__What the task asks__: Copy each of the following rows word for word, keeping every line in its original order.
● ● ● ● ●
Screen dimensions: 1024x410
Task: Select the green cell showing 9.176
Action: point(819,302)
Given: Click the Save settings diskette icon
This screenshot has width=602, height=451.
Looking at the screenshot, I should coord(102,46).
● ● ● ● ●
__Reply to the exercise__:
Screen dimensions: 1024x410
Task: Select the green cell showing 9.176
Action: point(819,302)
Given: Click the Save settings diskette icon
This screenshot has width=602, height=451.
Looking at the screenshot, I should coord(102,46).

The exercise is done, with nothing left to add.